Your assignment
Give back exactly the lines from the start of the listing to the line containing "You are a computer-use agent. 1512x805", inclusive, and nothing beyond them.

Extracted data
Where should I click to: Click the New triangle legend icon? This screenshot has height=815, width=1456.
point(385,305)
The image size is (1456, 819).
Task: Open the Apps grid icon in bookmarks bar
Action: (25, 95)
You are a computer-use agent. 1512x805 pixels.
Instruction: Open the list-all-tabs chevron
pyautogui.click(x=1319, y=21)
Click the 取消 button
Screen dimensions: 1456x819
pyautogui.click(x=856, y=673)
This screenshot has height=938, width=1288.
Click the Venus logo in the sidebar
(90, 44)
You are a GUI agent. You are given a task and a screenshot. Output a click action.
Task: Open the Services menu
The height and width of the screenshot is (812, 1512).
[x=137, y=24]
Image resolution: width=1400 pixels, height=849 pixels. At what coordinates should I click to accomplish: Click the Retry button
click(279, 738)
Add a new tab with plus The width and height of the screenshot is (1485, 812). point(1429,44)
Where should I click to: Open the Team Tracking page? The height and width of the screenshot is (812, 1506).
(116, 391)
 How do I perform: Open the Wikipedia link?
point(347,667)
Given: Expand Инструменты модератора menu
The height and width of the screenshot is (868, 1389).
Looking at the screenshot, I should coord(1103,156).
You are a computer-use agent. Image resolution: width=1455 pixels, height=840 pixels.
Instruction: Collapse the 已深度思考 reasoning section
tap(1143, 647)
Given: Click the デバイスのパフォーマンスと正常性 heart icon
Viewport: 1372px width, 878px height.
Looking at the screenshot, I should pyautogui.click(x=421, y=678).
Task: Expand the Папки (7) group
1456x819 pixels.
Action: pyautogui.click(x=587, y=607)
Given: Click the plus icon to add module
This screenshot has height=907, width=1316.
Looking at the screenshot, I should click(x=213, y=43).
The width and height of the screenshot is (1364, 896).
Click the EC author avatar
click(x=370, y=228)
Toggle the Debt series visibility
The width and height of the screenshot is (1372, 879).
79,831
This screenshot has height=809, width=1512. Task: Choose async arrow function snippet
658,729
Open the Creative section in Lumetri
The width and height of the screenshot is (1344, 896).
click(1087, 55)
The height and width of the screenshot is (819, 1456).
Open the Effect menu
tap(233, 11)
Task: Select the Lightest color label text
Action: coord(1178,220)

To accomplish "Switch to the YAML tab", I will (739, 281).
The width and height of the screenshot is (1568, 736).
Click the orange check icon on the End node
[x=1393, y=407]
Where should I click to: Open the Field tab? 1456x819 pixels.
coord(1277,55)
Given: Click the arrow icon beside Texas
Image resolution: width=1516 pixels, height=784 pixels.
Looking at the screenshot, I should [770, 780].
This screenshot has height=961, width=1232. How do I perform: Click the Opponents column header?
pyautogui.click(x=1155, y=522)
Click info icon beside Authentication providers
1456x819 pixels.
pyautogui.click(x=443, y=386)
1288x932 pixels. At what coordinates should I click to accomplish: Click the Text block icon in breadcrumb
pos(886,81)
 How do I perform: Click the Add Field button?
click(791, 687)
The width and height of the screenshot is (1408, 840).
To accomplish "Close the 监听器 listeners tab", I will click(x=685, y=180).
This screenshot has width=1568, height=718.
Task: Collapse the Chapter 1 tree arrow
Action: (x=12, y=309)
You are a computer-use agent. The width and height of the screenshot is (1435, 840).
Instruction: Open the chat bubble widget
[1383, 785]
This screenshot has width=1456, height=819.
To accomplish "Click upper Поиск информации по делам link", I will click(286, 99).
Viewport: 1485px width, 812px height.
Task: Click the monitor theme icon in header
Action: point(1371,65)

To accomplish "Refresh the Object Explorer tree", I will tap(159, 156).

Exercise answer
Where should I click to: Click the New triangle legend icon? This screenshot has height=815, width=1456.
point(385,305)
The image size is (1456, 819).
Task: Open the Apps grid icon in bookmarks bar
Action: (25, 95)
You are a computer-use agent. 1512x805 pixels.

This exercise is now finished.